___ RECORDS
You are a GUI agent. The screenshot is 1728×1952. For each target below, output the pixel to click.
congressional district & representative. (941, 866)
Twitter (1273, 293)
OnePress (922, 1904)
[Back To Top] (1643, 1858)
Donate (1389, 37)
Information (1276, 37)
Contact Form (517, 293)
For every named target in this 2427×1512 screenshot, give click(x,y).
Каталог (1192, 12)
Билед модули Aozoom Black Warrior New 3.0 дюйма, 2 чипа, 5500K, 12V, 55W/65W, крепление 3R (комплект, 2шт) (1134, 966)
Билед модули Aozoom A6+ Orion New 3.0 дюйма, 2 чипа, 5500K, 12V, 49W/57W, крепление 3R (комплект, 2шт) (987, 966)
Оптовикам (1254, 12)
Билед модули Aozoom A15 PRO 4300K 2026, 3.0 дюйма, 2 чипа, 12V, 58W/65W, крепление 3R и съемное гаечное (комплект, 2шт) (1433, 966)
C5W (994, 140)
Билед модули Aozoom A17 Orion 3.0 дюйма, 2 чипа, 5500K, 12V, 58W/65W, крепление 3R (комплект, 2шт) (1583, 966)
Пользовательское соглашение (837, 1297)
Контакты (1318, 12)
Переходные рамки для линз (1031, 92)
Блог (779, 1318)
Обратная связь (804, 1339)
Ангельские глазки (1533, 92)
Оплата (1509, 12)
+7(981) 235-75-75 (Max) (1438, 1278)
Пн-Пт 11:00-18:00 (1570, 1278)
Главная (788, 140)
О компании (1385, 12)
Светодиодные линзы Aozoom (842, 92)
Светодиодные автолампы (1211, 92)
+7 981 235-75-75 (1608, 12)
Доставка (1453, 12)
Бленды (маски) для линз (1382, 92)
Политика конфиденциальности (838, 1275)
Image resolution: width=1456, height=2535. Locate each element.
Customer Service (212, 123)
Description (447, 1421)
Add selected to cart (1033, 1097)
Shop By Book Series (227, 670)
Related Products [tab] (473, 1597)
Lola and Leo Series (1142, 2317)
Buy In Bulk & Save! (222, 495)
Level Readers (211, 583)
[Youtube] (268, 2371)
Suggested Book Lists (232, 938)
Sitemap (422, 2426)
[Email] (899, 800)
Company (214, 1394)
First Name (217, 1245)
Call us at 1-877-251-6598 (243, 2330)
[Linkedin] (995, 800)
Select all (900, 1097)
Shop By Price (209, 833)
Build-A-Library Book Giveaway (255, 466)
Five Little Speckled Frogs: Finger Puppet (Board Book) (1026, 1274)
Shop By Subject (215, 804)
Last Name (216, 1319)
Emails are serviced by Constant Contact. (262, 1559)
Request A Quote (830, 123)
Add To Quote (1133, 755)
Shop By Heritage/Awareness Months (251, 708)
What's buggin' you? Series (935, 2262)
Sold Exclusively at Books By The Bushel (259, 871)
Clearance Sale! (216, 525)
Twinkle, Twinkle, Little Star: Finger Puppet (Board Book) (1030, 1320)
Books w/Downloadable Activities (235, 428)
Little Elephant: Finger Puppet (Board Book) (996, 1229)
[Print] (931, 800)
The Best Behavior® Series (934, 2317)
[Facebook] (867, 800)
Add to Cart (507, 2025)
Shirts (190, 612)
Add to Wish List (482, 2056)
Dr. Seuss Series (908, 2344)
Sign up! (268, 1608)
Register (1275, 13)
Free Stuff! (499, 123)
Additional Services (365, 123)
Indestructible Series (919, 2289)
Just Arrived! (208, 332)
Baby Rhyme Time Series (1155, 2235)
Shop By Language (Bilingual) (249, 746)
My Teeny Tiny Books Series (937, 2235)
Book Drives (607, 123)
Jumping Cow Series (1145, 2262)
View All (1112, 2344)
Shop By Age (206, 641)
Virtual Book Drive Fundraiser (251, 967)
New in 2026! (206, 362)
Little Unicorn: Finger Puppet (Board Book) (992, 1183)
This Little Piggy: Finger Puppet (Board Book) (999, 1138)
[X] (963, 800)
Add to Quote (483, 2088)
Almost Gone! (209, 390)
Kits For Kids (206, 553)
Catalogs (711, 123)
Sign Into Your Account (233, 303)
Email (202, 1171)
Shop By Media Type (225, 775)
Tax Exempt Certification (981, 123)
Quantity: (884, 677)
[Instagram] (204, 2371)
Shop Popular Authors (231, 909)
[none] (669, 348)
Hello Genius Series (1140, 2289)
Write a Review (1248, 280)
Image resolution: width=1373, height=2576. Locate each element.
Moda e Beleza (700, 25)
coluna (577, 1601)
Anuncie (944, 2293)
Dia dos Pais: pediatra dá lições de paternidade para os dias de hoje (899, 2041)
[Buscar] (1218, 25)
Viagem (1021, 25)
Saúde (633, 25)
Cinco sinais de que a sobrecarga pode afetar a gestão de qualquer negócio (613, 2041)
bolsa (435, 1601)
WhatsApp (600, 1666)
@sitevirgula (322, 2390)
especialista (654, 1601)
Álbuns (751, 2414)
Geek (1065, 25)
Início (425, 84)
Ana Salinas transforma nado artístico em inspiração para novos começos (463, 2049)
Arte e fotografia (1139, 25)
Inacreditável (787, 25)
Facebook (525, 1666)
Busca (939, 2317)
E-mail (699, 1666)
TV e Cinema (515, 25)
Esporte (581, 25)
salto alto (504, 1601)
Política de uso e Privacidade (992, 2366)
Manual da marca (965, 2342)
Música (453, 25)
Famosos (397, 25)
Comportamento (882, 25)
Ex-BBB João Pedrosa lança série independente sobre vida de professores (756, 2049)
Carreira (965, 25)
______
▸ **WORK TO BE COMPLETED**:
Look above for the line with "Add to Cart (507, 2025)"; retype exactly that line, every line after it up to the line with "Little Unicorn: Finger", and that line too, nothing else.

▸ **EXERCISE OUTPUT**:
Add to Cart (507, 2025)
Shirts (190, 612)
Add to Wish List (482, 2056)
Dr. Seuss Series (908, 2344)
Sign up! (268, 1608)
Register (1275, 13)
Free Stuff! (499, 123)
Additional Services (365, 123)
Indestructible Series (919, 2289)
Just Arrived! (208, 332)
Baby Rhyme Time Series (1155, 2235)
Shop By Language (Bilingual) (249, 746)
My Teeny Tiny Books Series (937, 2235)
Book Drives (607, 123)
Jumping Cow Series (1145, 2262)
View All (1112, 2344)
Shop By Age (206, 641)
Virtual Book Drive Fundraiser (251, 967)
New in 2026! (206, 362)
Little Unicorn: Finger Puppet (Board Book) (992, 1183)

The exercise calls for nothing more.